◆ **Textauszug**

==================================================

Die eingreifendſte Theilung der Landſchaftmalerei gründet ſich auf den
Gegenſatz der Styl-Prinzipien und ſo tritt dem, in der ſogenannten hiſtoriſchen
oder heroiſchen Landſchaft vorbereiteten, Stylbilde das Stimmungs-Bild
im engeren Sinne gegenüber. Das erſtere iſt innerhalb des Lyriſchen mehr
epiſch, und was den Unterſchied des Materials und der Technik betrifft, ſo
neigt es naturgemäß zur Freske. Uebrigens gehen die Glieder des Gegenſatzes
in mannigfaltiger Verbindung in einander über.

==================================================

[Gespeicherte Einträge]
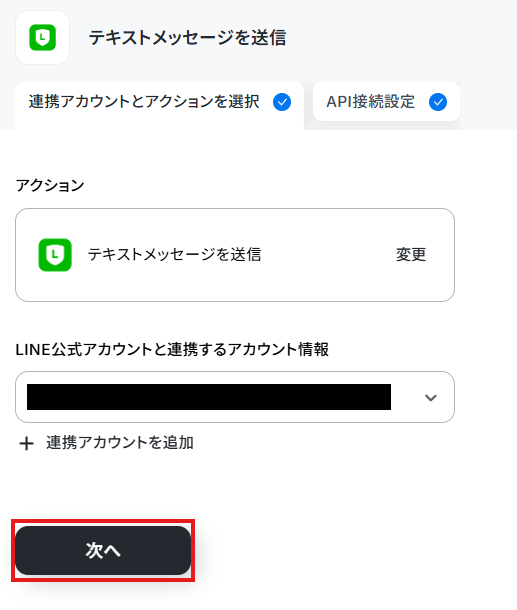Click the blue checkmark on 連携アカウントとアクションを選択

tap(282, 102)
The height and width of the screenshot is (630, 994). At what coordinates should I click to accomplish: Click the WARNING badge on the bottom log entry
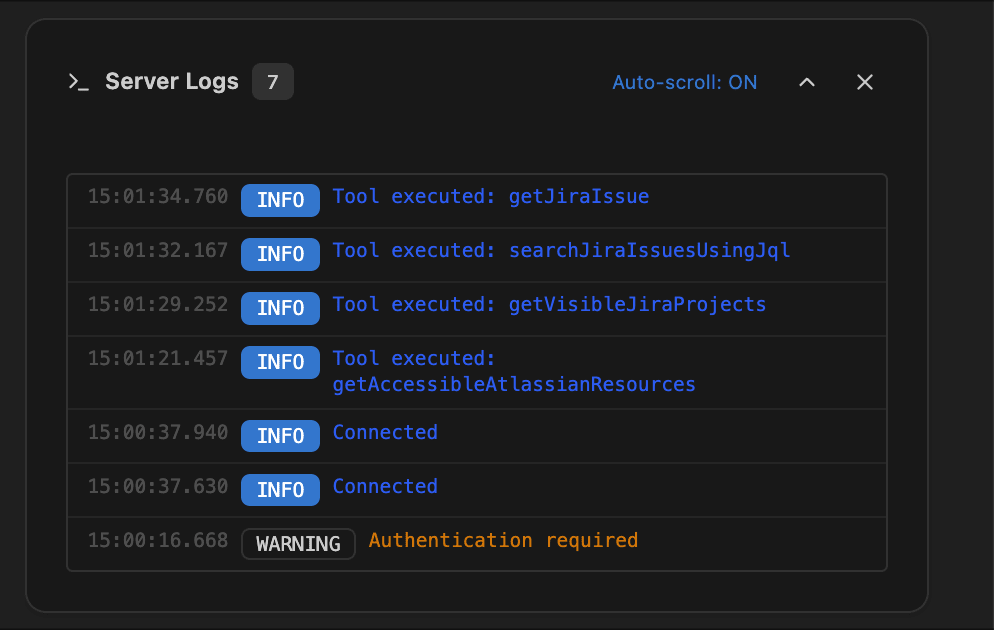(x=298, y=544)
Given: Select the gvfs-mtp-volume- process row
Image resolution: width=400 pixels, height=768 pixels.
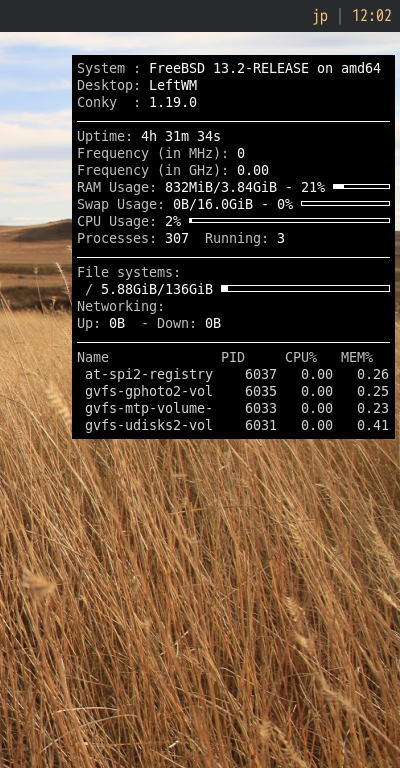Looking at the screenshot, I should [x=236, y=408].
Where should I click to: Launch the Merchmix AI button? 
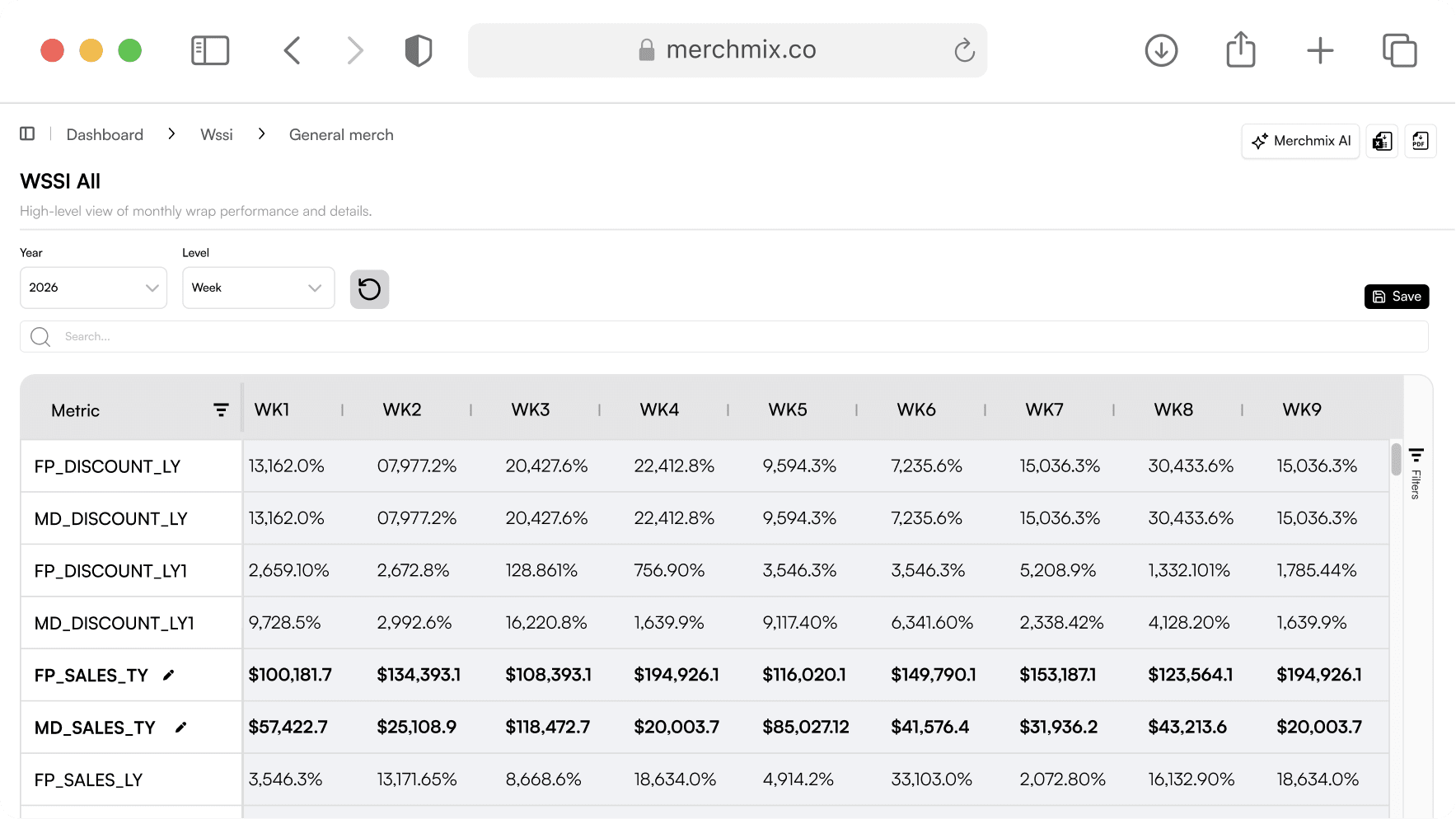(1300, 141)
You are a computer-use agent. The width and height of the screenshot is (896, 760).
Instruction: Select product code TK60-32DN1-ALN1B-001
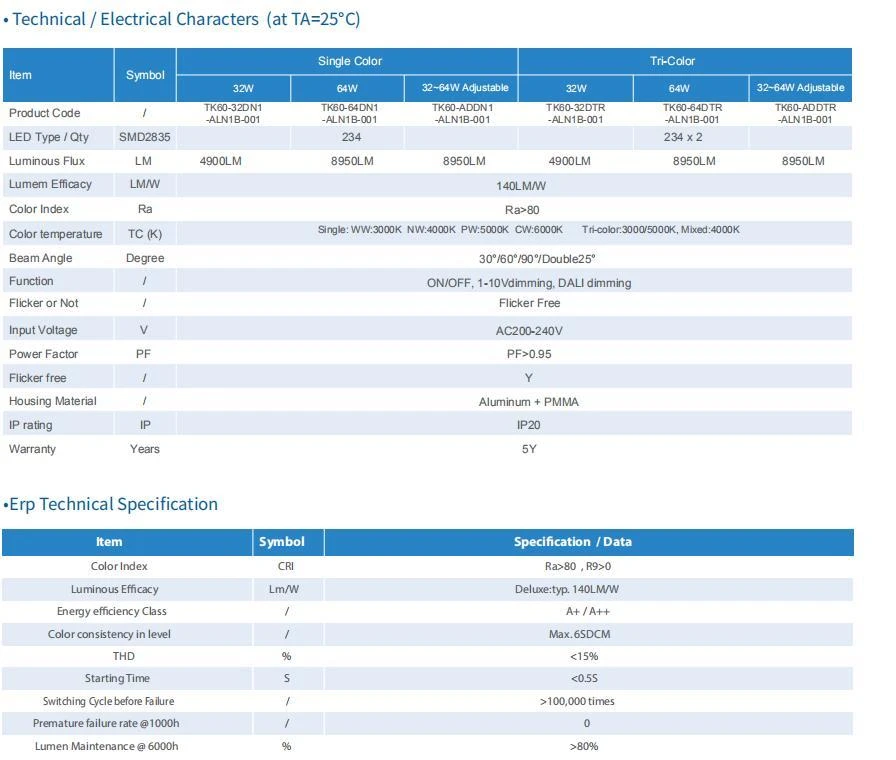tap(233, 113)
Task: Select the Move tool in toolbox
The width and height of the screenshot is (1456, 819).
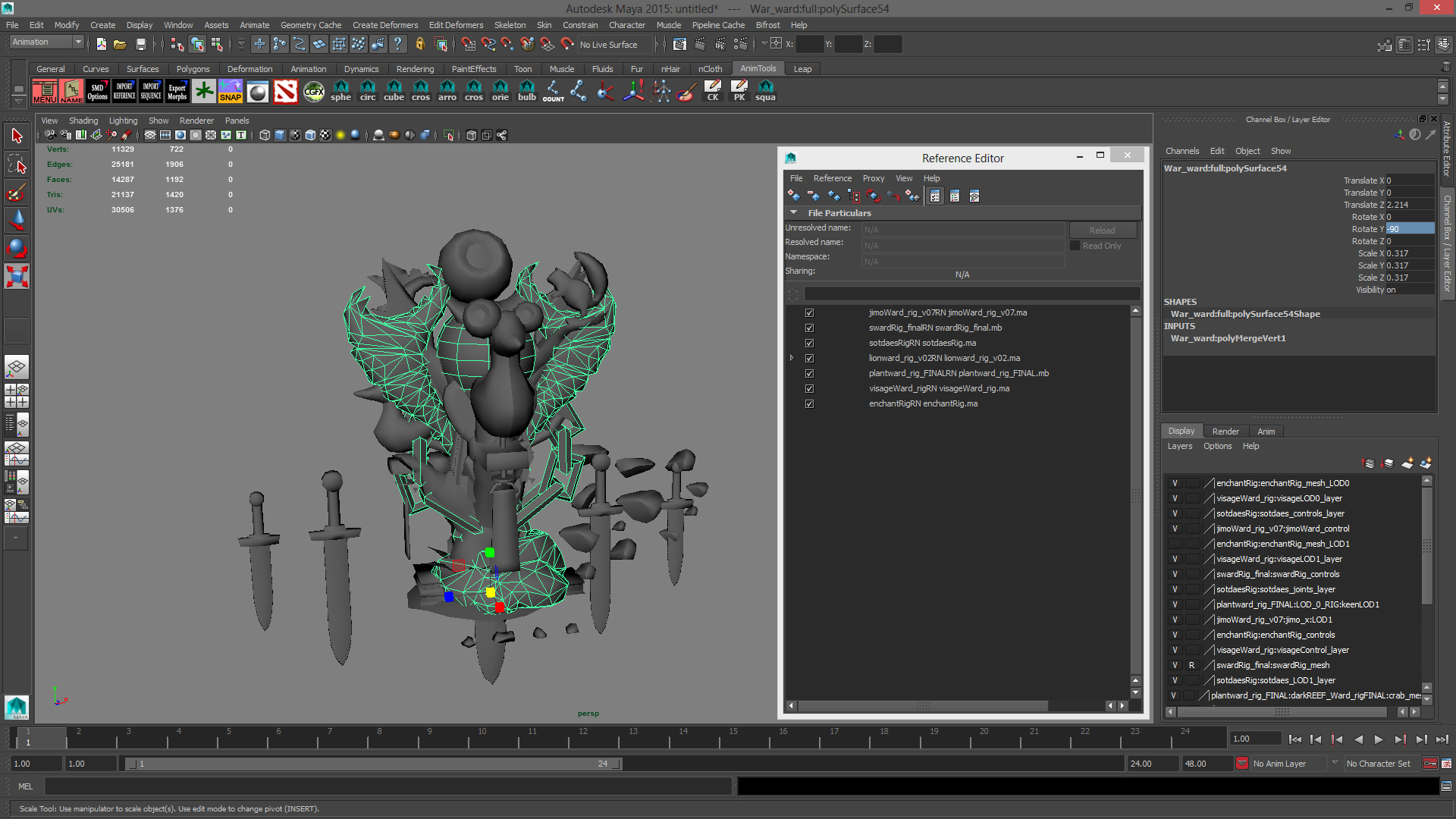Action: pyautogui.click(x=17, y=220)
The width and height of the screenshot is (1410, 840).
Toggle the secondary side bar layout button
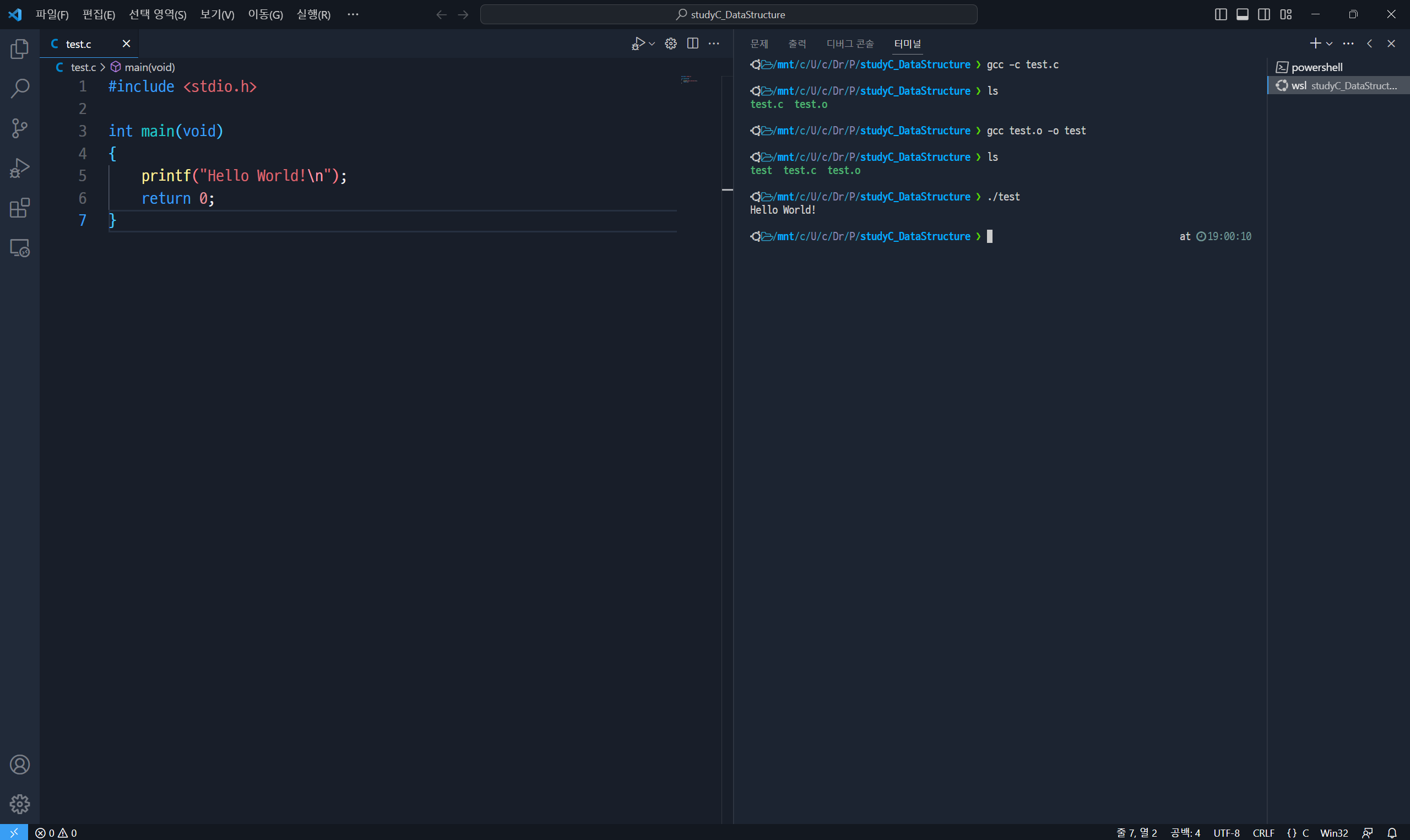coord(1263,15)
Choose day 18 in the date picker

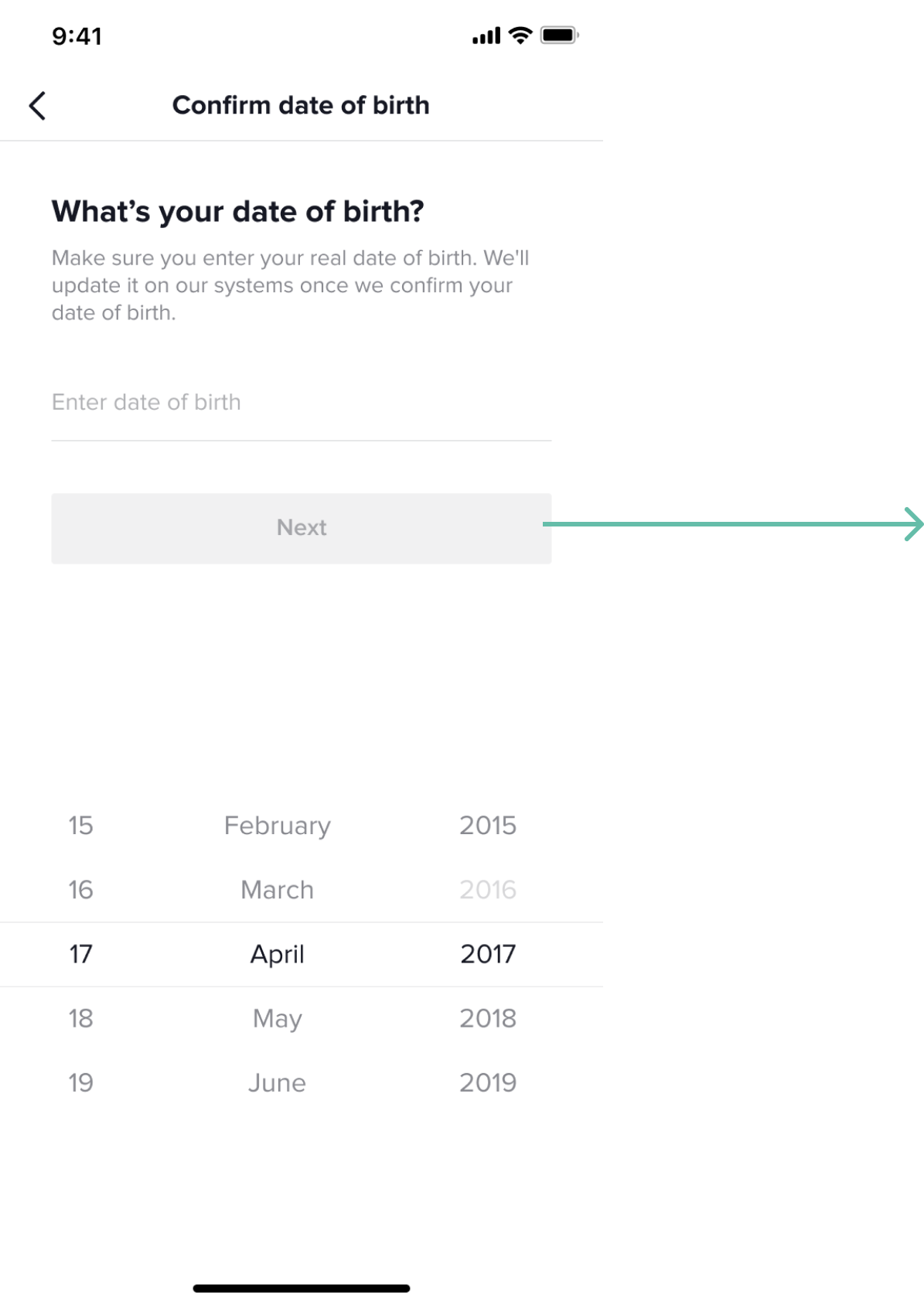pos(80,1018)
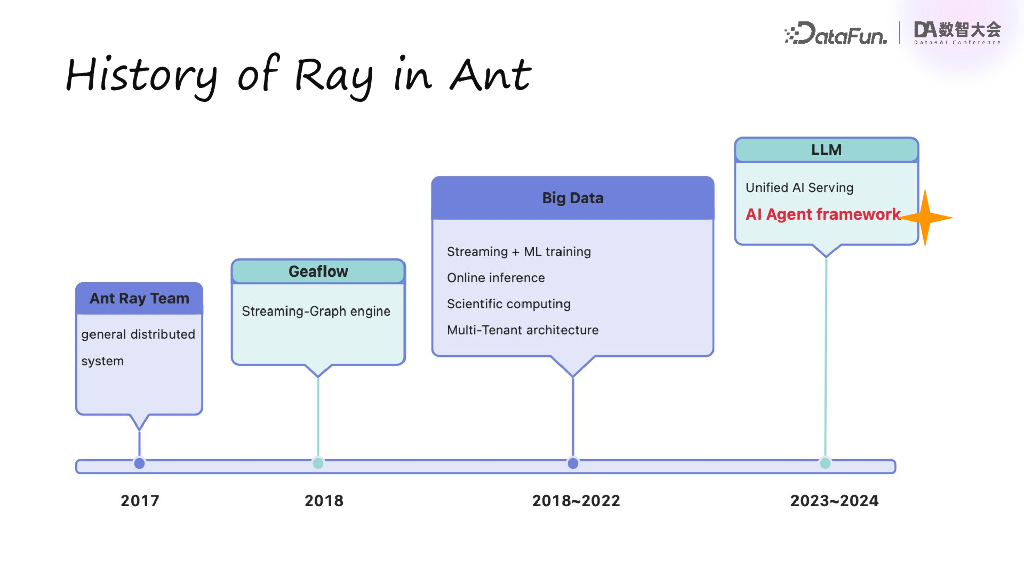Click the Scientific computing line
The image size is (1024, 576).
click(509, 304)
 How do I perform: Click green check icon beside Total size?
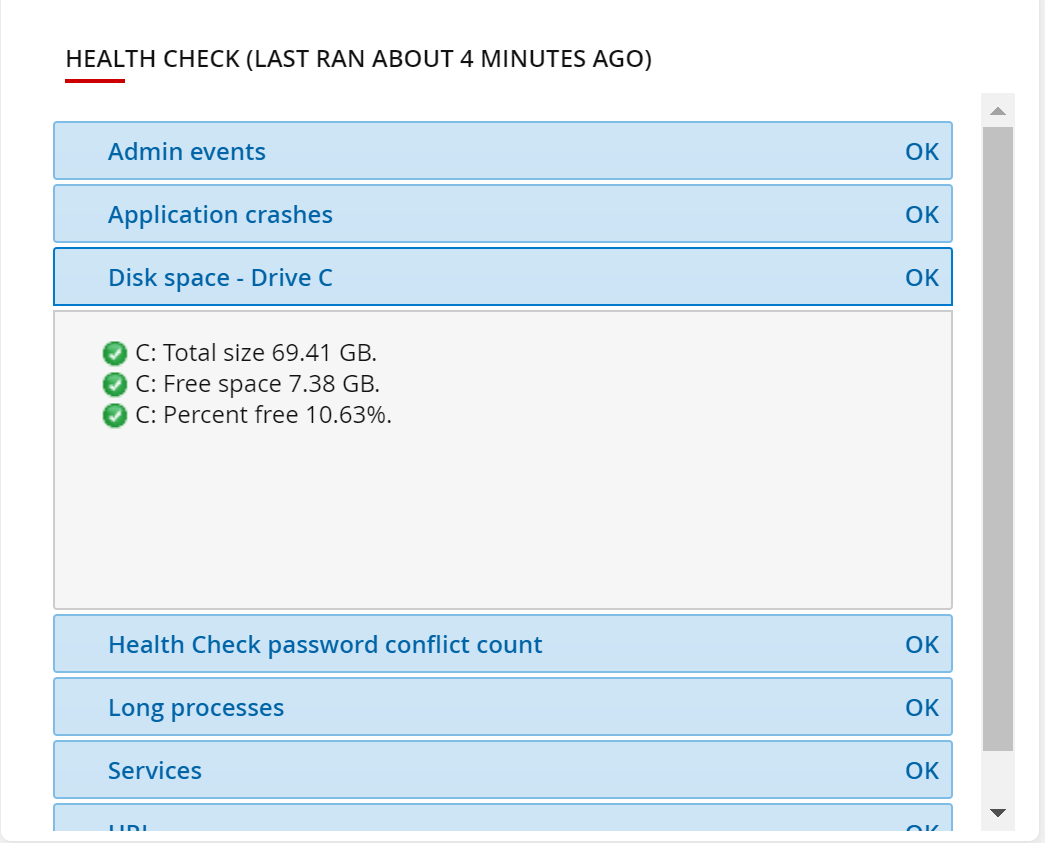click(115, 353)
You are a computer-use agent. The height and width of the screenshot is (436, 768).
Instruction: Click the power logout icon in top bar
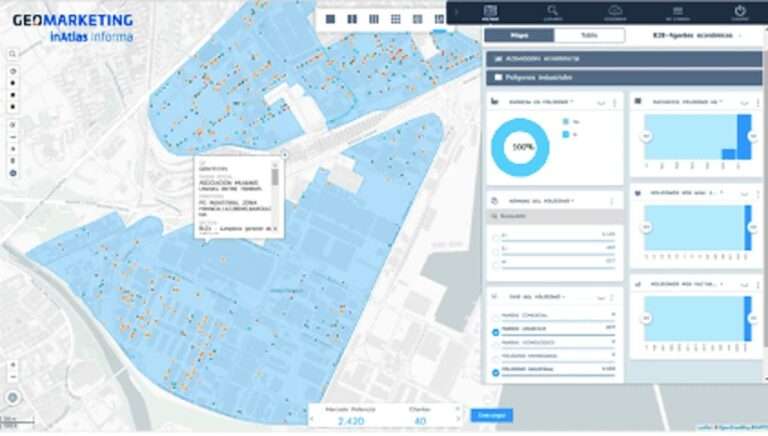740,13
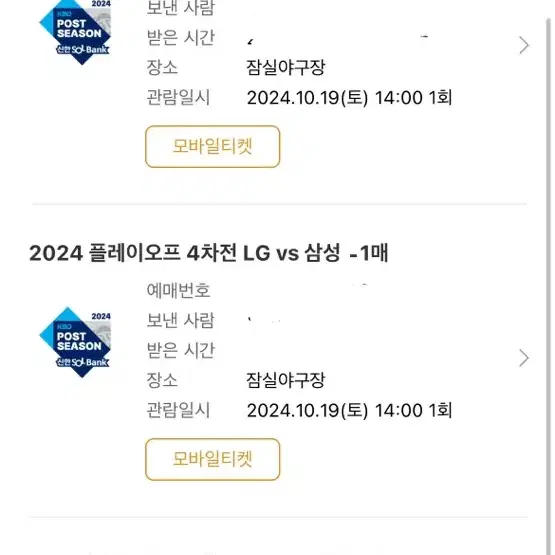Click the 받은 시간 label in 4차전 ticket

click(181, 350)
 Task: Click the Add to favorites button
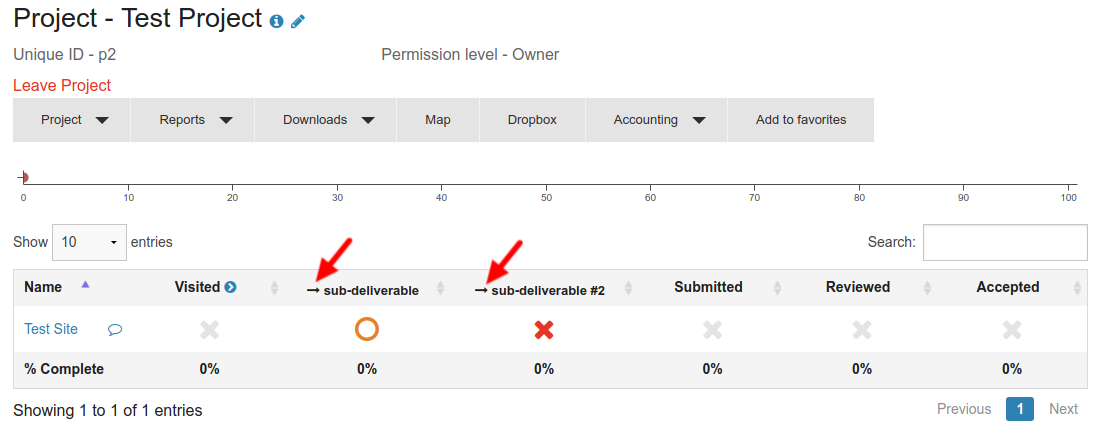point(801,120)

==================================================

◆ **Aufgaben**
(a) Worauf gründet sich laut dem Textauszug die eingreifendste Teilung der Landschaftsmalerei?
(b) Gib aus dem Textauszug die Stelle von „Die eingreifendſte Theilung“ bis „in einander über.“ wortgetreu wieder.

◆ **Antworten nacheinander**
(a) Auf den Gegenſatz der Styl-Prinzipien.

(b)
Die eingreifendſte Theilung der Landſchaftmalerei gründet ſich auf den
Gegenſatz der Styl-Prinzipien und ſo tritt dem, in der ſogenannten hiſtoriſchen
oder heroiſchen Landſchaft vorbereiteten, Stylbilde das Stimmungs-Bild
im engeren Sinne gegenüber. Das erſtere iſt innerhalb des Lyriſchen mehr
epiſch, und was den Unterſchied des Materials und der Technik betrifft, ſo
neigt es naturgemäß zur Freske. Uebrigens gehen die Glieder des Gegenſatzes
in mannigfaltiger Verbindung in einander über.